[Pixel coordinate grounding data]
━━━━━━━━━━━━━━━━━━━━
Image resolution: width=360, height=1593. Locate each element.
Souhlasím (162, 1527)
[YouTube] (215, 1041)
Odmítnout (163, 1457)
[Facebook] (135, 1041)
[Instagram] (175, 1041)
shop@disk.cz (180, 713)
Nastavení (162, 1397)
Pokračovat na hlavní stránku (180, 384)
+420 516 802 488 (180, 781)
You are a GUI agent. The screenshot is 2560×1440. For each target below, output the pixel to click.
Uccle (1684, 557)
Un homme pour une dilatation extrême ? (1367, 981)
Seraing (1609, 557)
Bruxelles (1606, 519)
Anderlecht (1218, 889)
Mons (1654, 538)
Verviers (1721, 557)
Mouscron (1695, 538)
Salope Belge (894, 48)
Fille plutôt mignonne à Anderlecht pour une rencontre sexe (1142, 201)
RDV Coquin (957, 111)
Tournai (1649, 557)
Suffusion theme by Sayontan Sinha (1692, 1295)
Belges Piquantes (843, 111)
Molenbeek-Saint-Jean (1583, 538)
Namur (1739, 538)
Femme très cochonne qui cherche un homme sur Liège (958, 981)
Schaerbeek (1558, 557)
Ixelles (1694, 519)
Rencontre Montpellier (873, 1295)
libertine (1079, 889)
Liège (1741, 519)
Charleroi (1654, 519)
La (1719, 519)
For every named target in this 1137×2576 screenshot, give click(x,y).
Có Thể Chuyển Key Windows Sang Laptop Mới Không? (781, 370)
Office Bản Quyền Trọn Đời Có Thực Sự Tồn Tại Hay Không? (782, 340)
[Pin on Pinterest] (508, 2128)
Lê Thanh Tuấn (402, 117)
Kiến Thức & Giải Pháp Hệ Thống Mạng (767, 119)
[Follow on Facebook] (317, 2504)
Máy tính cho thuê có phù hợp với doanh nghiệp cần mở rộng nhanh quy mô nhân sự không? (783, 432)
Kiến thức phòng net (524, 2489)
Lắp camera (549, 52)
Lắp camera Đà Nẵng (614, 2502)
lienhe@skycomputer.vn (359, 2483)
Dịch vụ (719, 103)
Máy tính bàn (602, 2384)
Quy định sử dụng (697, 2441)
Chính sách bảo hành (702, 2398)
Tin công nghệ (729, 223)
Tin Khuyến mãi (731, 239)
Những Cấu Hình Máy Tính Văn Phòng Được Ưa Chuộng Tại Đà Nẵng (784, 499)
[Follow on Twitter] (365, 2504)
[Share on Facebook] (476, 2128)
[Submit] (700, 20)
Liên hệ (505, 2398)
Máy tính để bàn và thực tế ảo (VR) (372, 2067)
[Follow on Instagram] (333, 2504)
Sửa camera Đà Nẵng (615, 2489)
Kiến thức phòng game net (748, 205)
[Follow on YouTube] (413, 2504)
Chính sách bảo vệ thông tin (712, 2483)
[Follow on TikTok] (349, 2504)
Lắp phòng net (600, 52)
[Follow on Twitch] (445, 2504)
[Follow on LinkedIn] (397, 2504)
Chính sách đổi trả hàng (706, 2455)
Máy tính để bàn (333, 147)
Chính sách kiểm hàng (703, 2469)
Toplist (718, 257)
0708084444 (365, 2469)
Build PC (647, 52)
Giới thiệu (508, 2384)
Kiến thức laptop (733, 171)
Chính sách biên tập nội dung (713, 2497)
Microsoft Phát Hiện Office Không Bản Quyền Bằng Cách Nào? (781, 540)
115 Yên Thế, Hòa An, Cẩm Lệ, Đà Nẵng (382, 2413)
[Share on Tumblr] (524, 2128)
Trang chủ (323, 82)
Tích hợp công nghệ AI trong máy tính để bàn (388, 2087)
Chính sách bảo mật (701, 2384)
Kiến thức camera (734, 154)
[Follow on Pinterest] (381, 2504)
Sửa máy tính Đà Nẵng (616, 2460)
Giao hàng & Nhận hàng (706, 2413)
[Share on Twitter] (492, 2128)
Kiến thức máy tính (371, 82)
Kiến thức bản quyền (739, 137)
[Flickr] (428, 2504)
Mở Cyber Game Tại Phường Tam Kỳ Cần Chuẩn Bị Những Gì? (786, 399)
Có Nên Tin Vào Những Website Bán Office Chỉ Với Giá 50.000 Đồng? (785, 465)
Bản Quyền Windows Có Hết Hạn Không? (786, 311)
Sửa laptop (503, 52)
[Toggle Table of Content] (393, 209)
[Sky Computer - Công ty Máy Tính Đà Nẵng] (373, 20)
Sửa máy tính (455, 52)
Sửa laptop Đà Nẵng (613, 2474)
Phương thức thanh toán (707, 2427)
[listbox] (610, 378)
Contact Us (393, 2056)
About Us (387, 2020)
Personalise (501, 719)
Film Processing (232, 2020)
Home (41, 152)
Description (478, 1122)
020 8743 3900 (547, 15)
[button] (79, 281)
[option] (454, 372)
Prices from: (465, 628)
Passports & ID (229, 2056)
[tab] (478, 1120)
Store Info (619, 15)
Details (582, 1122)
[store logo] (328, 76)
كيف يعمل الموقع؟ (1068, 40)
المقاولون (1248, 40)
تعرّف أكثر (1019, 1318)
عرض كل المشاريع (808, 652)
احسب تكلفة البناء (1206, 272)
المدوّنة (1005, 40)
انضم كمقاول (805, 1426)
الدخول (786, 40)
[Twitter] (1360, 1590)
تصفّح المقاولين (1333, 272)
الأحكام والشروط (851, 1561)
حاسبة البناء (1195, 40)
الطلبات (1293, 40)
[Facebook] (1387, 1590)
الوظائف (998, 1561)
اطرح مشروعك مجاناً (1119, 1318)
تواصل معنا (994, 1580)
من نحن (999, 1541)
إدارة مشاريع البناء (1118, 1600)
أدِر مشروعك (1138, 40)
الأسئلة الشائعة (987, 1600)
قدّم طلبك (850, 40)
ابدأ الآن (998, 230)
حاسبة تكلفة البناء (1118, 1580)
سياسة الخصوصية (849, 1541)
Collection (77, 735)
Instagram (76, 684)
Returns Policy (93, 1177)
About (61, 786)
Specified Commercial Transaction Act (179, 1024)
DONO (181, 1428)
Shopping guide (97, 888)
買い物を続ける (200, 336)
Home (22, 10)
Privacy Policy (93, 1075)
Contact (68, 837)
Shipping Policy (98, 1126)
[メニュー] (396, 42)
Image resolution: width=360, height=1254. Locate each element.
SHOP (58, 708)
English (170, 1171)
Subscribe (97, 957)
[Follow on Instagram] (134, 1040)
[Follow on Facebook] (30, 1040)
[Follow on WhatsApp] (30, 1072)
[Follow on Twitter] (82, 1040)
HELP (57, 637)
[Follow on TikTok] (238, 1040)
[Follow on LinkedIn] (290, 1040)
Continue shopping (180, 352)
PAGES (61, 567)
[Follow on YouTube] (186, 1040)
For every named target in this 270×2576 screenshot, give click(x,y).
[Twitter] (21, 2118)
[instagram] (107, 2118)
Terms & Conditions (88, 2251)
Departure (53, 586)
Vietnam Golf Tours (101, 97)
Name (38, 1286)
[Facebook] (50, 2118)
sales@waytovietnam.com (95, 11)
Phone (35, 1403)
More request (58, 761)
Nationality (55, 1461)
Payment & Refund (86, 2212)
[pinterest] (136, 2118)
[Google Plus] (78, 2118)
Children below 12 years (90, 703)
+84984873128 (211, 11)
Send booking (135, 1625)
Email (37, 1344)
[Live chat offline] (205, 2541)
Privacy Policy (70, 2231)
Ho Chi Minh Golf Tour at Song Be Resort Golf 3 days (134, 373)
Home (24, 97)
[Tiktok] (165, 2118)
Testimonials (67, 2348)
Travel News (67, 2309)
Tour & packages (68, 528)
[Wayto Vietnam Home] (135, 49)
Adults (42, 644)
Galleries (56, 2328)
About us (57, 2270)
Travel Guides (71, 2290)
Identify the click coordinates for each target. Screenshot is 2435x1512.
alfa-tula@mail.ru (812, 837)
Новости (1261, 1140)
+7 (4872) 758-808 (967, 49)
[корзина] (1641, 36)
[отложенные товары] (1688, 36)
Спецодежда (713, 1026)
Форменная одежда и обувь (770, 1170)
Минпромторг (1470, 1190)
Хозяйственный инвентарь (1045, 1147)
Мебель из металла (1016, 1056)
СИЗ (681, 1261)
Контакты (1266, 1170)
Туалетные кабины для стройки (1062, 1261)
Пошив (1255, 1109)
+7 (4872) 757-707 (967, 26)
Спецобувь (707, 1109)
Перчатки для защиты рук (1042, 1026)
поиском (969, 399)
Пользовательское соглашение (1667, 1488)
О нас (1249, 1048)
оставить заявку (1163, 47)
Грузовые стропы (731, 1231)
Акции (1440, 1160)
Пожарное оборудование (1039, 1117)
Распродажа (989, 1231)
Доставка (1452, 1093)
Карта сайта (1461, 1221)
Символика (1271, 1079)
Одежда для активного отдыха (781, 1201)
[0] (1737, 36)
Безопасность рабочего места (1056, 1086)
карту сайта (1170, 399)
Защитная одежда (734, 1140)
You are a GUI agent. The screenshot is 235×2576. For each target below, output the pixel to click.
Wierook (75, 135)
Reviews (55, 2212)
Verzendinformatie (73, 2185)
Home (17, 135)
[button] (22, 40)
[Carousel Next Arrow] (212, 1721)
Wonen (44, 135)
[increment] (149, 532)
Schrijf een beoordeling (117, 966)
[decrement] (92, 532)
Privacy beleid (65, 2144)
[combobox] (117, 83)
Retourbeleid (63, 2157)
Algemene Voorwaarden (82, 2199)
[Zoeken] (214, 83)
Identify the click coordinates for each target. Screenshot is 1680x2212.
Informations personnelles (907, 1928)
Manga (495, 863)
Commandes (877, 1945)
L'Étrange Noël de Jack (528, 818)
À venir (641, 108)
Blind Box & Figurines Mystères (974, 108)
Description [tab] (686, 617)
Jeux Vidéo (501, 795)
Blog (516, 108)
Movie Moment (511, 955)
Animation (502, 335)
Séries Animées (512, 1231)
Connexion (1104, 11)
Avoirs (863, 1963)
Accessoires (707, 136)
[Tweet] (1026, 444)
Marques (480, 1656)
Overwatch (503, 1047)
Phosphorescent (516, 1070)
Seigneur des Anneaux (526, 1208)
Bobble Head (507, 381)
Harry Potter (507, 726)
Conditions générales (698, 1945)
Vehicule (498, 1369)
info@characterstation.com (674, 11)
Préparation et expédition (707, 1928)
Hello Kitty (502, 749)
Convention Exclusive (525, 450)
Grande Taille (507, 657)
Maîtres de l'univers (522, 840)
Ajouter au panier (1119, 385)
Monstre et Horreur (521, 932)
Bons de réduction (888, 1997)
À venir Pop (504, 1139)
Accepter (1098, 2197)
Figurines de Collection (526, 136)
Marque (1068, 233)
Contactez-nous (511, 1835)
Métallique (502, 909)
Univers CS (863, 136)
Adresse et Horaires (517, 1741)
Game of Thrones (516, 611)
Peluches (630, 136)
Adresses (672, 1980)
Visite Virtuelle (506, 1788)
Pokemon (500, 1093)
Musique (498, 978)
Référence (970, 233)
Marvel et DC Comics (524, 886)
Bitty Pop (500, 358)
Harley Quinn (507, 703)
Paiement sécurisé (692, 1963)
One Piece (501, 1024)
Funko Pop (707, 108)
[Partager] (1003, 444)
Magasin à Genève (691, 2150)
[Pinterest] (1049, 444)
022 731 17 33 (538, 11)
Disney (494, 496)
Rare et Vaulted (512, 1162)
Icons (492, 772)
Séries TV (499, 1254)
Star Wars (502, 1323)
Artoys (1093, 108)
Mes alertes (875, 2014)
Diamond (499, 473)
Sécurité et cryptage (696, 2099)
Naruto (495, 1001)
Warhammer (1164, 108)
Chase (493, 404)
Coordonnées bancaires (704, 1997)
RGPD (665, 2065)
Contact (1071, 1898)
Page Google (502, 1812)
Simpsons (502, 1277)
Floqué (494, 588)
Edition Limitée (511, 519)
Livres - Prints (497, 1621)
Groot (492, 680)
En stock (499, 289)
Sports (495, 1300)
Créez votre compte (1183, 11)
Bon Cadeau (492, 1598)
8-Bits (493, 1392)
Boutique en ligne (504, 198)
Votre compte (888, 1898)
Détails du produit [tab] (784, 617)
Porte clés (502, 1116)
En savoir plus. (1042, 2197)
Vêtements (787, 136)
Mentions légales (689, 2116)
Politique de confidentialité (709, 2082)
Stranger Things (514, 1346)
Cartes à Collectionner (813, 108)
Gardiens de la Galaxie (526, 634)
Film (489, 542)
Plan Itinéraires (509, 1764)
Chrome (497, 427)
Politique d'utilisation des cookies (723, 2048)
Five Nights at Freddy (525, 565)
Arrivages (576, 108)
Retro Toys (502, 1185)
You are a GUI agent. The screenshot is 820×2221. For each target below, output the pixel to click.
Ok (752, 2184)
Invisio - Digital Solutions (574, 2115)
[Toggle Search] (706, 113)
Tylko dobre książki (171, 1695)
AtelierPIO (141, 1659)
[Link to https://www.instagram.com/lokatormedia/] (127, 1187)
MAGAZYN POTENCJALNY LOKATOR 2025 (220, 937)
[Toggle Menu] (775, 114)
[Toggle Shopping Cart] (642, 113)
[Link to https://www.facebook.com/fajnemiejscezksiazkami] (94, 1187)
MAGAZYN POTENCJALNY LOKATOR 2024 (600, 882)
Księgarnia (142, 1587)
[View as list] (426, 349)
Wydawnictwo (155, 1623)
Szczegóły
━━━━━━━━━━━━━━━━━━━━
- _Work request_: Take the stretch of lines above from the one containing "من نحن (999, 1541)" through the one containing "[Follow on YouTube] (186, 1040)" and repeat it exactly, adding no other line.

- _Exercise solution_:
من نحن (999, 1541)
إدارة مشاريع البناء (1118, 1600)
أدِر مشروعك (1138, 40)
الأسئلة الشائعة (987, 1600)
قدّم طلبك (850, 40)
ابدأ الآن (998, 230)
حاسبة تكلفة البناء (1118, 1580)
سياسة الخصوصية (849, 1541)
Collection (77, 735)
Instagram (76, 684)
Returns Policy (93, 1177)
About (61, 786)
Specified Commercial Transaction Act (179, 1024)
DONO (181, 1428)
Shopping guide (97, 888)
買い物を続ける (200, 336)
Home (22, 10)
Privacy Policy (93, 1075)
Contact (68, 837)
Shipping Policy (98, 1126)
[メニュー] (396, 42)
Image resolution: width=360, height=1254. Locate each element.
SHOP (58, 708)
English (170, 1171)
Subscribe (97, 957)
[Follow on Instagram] (134, 1040)
[Follow on Facebook] (30, 1040)
[Follow on WhatsApp] (30, 1072)
[Follow on Twitter] (82, 1040)
HELP (57, 637)
[Follow on TikTok] (238, 1040)
[Follow on LinkedIn] (290, 1040)
Continue shopping (180, 352)
PAGES (61, 567)
[Follow on YouTube] (186, 1040)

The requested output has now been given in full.